平均すれば100~200kWといったところです。これは当時の過疎地の農山村では100世帯分相当の電力をまかなえる発電規模でした。
──小規模の発電所の多くは、戦後全国で多数建設されたようですが、大規模ダムの増加によって、次々に廃止されたとか。御社が手がけられた発電所が、まだ50数カ所も現役で活躍しているというのは驚きですね。
単独式といって、自ら配電もするタイプは設備が老朽化したり、採算面から大規模発電に太刀打ちできずに撤退していますが、出力した電気を電力会社に買い取ってもらえる連係式は、売電した収益を維持管理等に充てることができ、いまも運転を続けています。
もちろん私どもでも製造コストの自動化を進めたりして、小規模水力発電の経済性を高める努力を続けてきたわけですが。[写真]水車試験室 製造・加工工程
──ずっと小水力の灯をたやさずに来て、ここにきて、電力会社に再生エネルギーの調達を義務付けたRPS法(再生可能エネルギー促進法)の対象として、太陽光発電、風力発電、バイオマス発電などと並ぶ新エネルギーのひとつとして、がぜん小水力発電が注目されはじめましたね。
新エネルギーとはいえ、すでに長い歴史があるわけです(笑)。川の本流はそのままにして、流れの一部をバイパスに導き、落差を利用して水圧で発電するタイプが一般的ですが、大規模なダムを建設しないため、環境破壊が少なく、景観にもさほど影響を及ぼさない。
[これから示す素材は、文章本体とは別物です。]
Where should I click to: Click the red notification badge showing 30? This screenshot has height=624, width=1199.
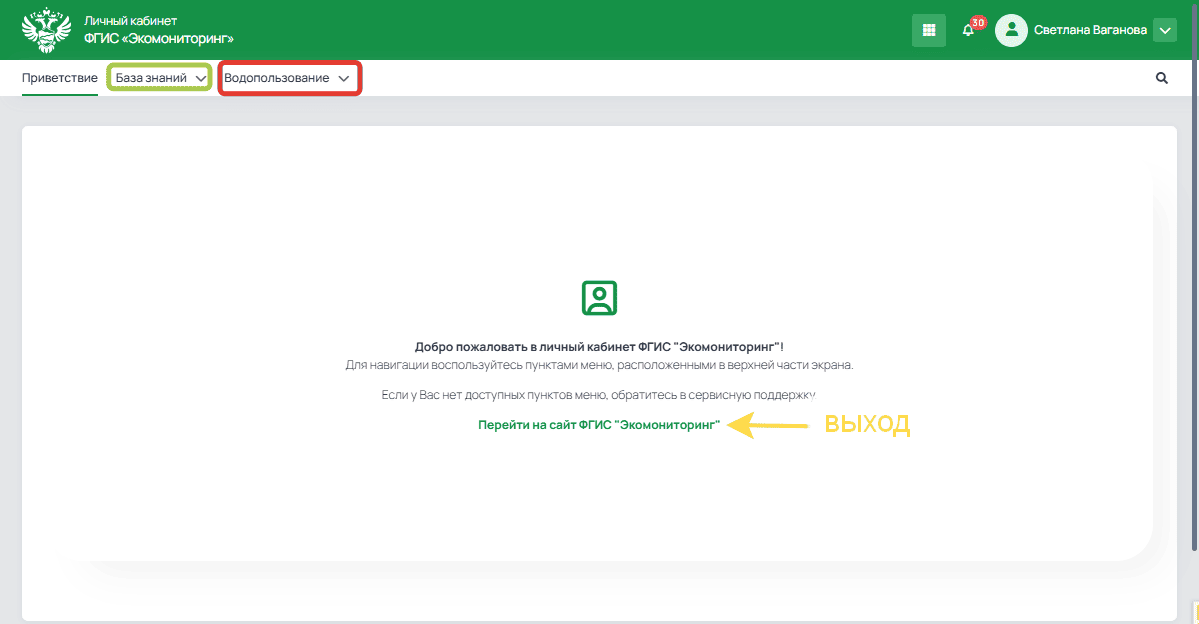pyautogui.click(x=978, y=22)
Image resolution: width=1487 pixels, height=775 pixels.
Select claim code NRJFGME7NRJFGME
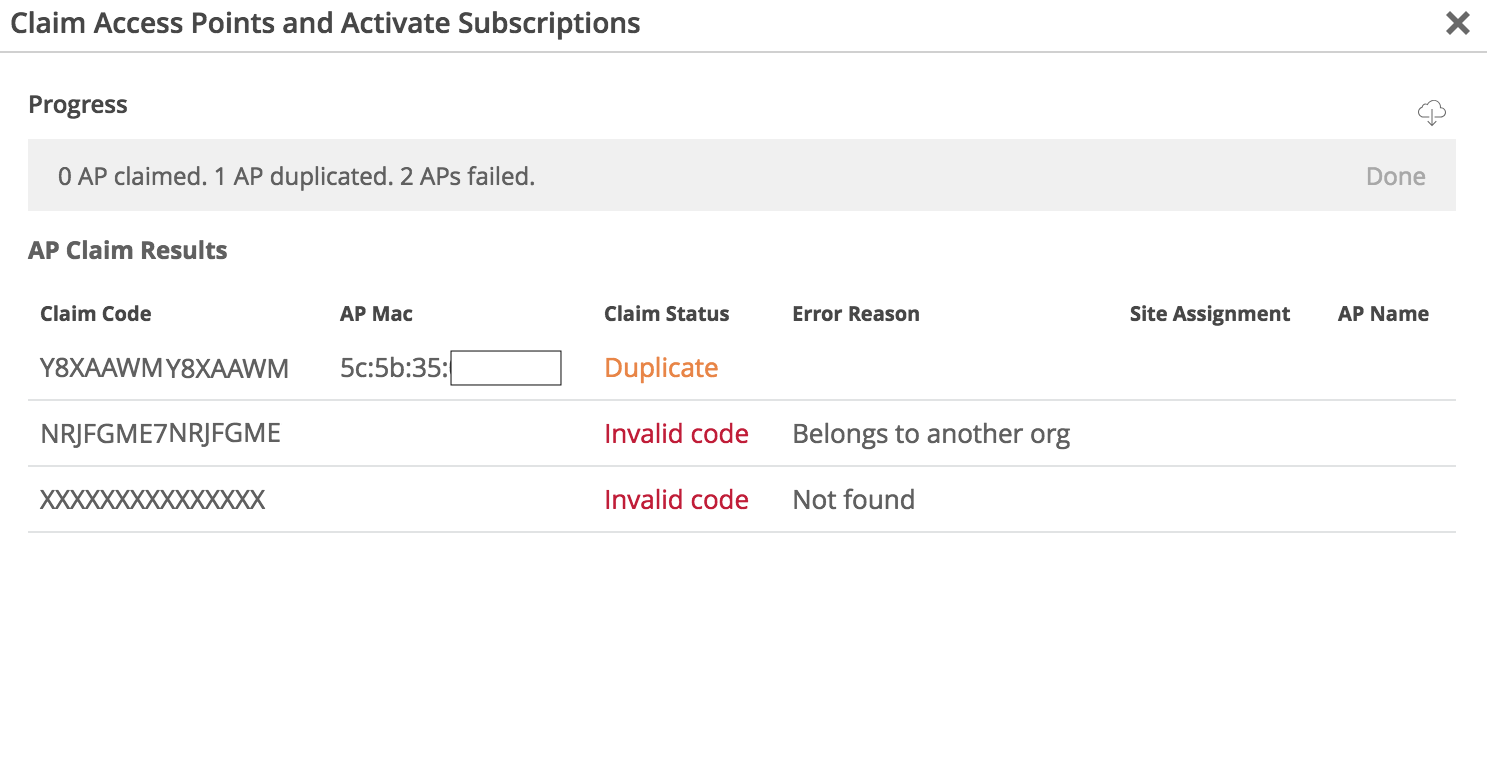[x=160, y=434]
また24時間、昼夜を問わず発電できますからアワーを稼げ、太陽光発電や風力発電などと比べて設備の利用効率が高く、CO2も発生させません。
最近では河川水を利用したもののほかに、工業用水や上下水道、農業用水を利用するもの、鉄鋼や化学工場などの冷却水の余剰圧力を利用したプラント内への建設も盛んになってきました。